What's wrong with my own personal religion?
Yes, every religion has flawed people in it. And make no mistake, if I make up my own religion it will also have a flawed person in it.  Me.  Our fallen, human natures rise up and strike us down.  We are tempted every day in every way.  All the catalogued sins lie in wait, wrapped up in our animal natures.  And the devil is a very clever fellow.  Even Jesus was tempted by the devil.

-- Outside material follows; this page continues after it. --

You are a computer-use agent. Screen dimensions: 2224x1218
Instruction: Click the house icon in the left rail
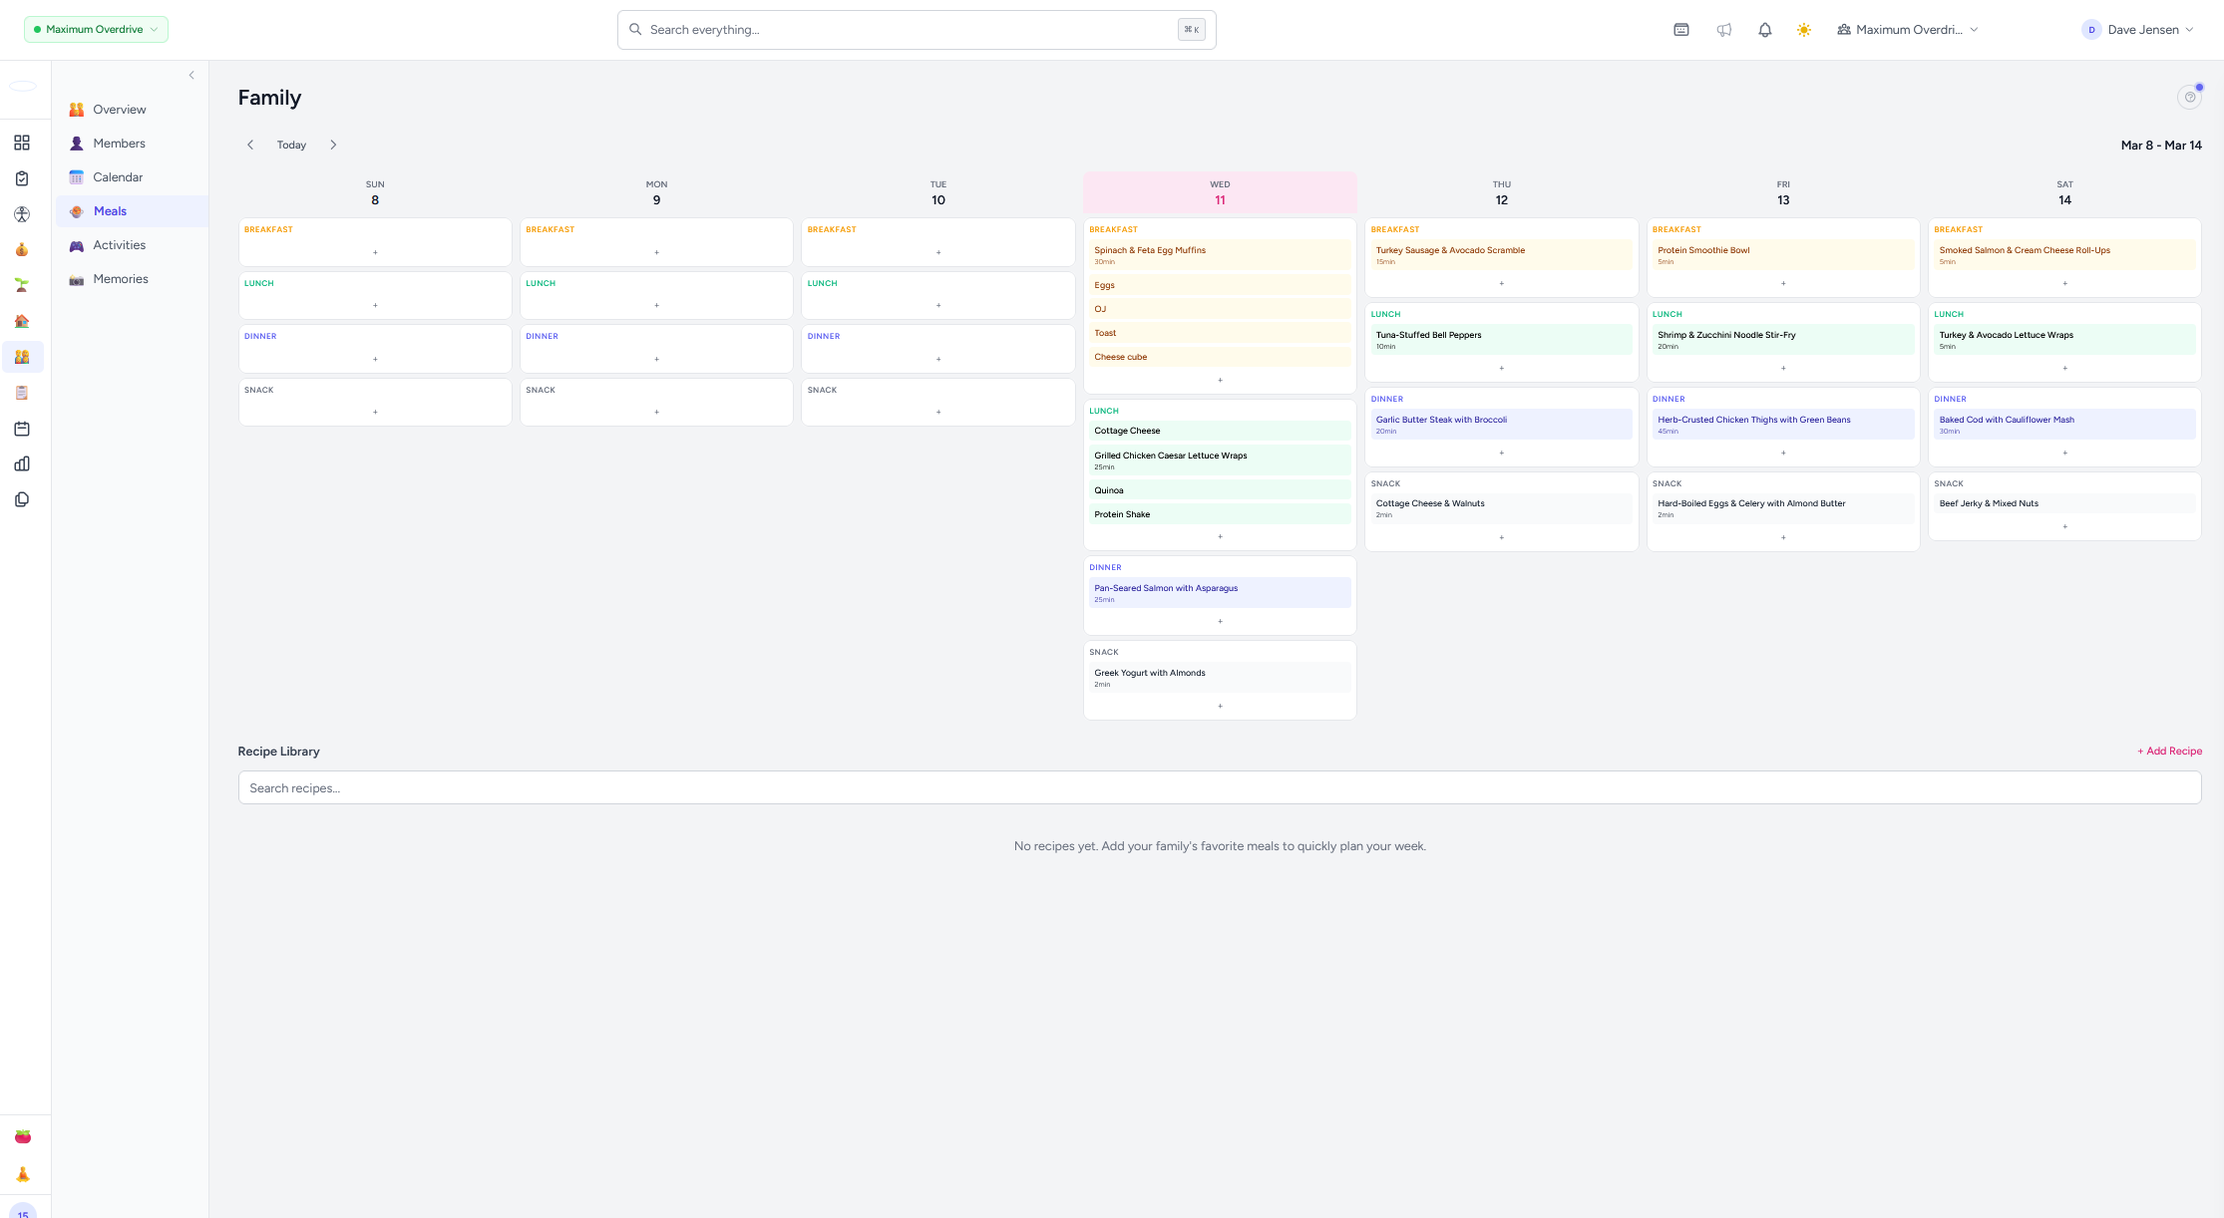[22, 321]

So, the question is; should I make up my own religion?  Should I commune with God on my own, looking out at the lake, the clouds, breathing the Spring air?  Isn't that the best way for me to be close to God?  Tempting?  The answer is this: If you are absolutely confident that you are above error, sinless, free from temptation and on the certain road to full conversion from your animal nature to a new spiritual nature, then go it alone.  You are close to God.  But as for me, I know my reptilian self, my primitive instinctual self, mixed with my self-reflective rationality, brew up a lethal egocentric cocktail.  I know that on my own, without the continuous guidance and support of sacraments, daily disciplines and structure, I would morph my personal religion into a Mini-Roman Empire with me as Little Caesar. 

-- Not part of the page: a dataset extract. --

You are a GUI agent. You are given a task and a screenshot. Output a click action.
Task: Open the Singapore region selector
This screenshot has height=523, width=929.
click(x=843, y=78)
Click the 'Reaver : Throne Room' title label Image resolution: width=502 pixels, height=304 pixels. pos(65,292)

Here's why I think we submit, accept and enter a traditional religion – even knowing its faults and human failings.  The reason we willingly humble ourselves and submit is simple: we need it. Humans need structure to resist and support as much as a tomato plant or rosebush needs something to climb on.  Without the guides to grow on, just like the plants, we turn into briars and brambles and chaos.  True, the guides, the supports do not produce the fruit.  As Paul says, "God gives the increase."  But without the supports, we cannot get to the point where our spiritual fruit can develop.  I really believe the desire to "go it on my own, to create my own religion, my way of worshiping God" is one of the subtlest tricks of the devil.  Think how many times the word "my" appears in that statement.  Jesus taught crucifixion of the Ego.  The death of the Personal Self is necessary for salvation, for redemption.  It's tough to work on the death of your ego when you are developing your very own personal religion.  Doesn't that take a lot of ego?

If your culture teaches Jesus, embrace Jesus.  Don't start over.  Grow.  If your culture teaches Jesus and you reject Him, you are just running away.  Running away not just from Jesus, but from God the Father who sent Him to you.  For us, it's simple.  We preach, teach and live Christ.  Other religions?  We do not judge, lest we be judged.  We pray for all that all the ends of the earth may come to know the saving power of God.  

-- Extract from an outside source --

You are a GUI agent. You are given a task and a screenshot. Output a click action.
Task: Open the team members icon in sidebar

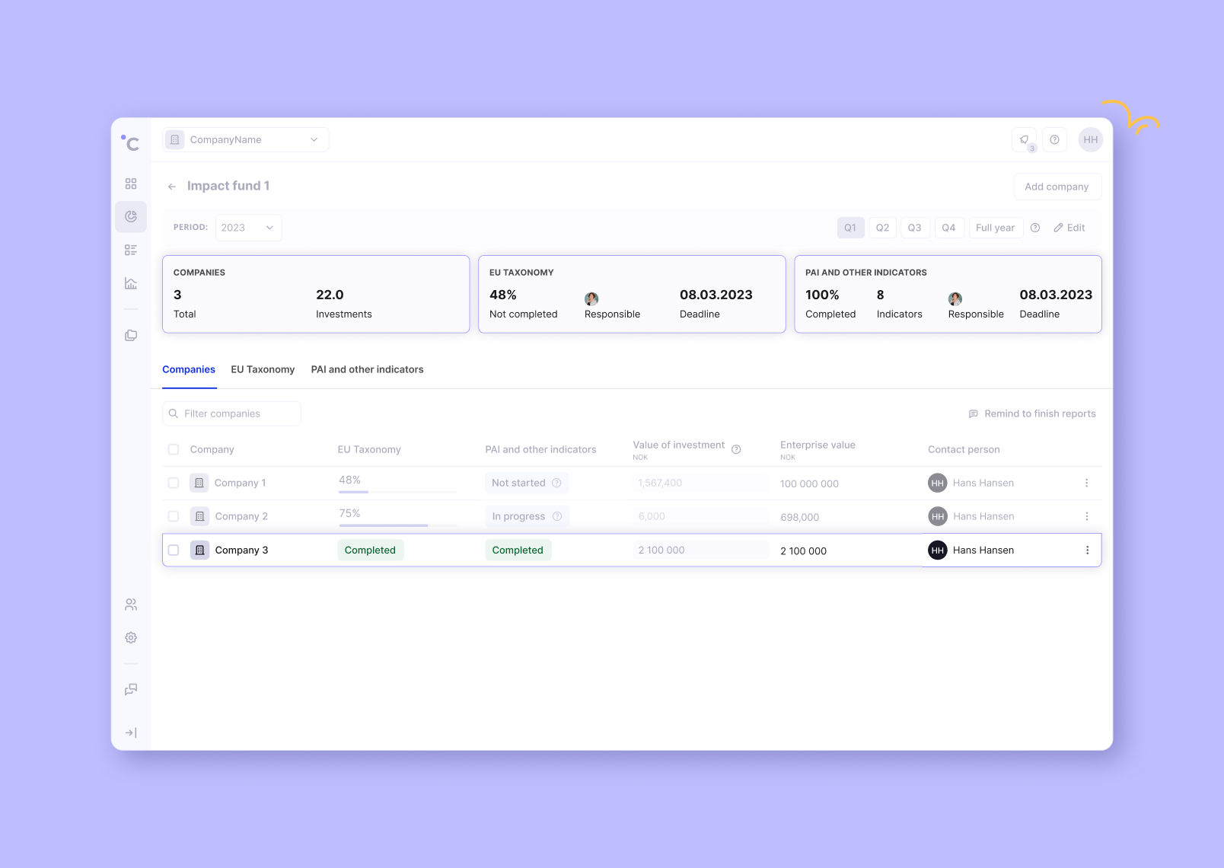pos(130,605)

So is Religion the same as Faith?  No, but one is necessary for the other. Religion teaches us and our children about faith and prepares us for belief in God.  Once we do believe, the practice of our religion preserves us in faith, and helps keep our human nature in check. Thus, I thank God for the gift of organized religion, and I thank God for the gift of faith.

There are so many other questions we might ask. But, now it's time for you to ask some…

(Q&A Time)

Q. What about the people in Hell?

A. Our creed teaches us that after his crucifixion,  Jesus descended into Hell. I don't think He visited as a tourist. Isn't it possible that in God's limitless compassion Jesus went on a rescue mission?

Q. You quoted, "At the name of Jesus every knee shall bow and tongue confess that Jesus is Lord"?

A. Yes, but the passage concludes with… "to the glory of God the Father. Paul is referencing the Old Testament, where Isaiah (45) speaks for God… "That unto me every knee shall bow, every tongue shall swear." Jesus came to bring us to the Father.